Dataset entries:
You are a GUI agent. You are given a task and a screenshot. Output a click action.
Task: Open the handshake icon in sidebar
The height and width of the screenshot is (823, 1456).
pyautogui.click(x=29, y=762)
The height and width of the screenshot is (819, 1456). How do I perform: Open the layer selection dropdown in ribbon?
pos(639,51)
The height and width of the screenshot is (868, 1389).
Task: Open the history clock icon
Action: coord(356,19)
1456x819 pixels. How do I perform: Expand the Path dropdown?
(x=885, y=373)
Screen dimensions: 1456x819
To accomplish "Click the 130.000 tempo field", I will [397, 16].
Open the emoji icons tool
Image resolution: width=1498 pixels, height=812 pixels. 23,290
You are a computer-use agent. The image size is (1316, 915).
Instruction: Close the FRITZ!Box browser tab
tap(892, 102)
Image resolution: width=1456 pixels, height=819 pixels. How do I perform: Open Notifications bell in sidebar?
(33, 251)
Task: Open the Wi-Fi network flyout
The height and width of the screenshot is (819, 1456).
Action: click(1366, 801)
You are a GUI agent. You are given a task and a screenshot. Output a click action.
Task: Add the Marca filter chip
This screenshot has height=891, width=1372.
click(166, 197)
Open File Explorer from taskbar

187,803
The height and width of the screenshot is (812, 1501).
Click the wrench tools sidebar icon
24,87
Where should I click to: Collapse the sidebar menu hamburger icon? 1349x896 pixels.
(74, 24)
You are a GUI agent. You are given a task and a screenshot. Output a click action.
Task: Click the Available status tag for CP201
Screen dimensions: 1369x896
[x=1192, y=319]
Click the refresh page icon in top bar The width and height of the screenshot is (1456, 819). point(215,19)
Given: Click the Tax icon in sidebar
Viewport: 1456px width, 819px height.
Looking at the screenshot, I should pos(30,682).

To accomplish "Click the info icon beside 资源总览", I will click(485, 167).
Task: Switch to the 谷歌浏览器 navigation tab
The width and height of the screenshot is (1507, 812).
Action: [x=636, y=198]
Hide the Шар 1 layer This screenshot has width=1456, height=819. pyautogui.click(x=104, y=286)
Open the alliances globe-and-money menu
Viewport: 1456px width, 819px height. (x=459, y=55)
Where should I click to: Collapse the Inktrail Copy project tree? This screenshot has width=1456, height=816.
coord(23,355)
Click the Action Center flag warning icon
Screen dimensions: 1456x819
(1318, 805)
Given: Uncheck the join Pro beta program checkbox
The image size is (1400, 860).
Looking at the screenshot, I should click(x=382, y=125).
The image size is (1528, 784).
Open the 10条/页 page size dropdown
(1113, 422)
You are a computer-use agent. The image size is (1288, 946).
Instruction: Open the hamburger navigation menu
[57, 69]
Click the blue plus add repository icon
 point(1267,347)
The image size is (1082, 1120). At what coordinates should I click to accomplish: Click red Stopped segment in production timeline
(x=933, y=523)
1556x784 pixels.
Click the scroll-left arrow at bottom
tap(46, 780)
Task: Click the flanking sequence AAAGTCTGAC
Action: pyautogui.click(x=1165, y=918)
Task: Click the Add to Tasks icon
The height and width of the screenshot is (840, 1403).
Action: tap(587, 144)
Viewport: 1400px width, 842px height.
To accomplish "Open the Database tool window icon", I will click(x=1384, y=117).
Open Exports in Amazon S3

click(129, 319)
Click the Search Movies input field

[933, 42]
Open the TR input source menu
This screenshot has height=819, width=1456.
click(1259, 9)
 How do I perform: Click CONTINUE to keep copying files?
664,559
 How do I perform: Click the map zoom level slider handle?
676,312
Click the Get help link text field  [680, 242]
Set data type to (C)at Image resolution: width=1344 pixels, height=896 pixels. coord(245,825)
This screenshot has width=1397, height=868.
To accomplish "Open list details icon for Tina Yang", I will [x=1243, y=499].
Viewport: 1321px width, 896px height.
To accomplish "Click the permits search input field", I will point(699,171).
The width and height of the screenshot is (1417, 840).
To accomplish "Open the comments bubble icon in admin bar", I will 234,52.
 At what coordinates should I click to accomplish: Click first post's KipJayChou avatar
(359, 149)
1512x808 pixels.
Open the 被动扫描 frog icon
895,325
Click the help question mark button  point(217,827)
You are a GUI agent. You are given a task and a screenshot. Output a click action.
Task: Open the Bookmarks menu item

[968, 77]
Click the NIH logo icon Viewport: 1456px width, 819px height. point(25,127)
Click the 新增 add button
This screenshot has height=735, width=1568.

Task requirements: Where a line above contains the string "computer", copy that line.

Problem solution:
You are a computer-use agent. The image size is (1316, 915).
You are a computer-use agent. The image size is (1288, 946).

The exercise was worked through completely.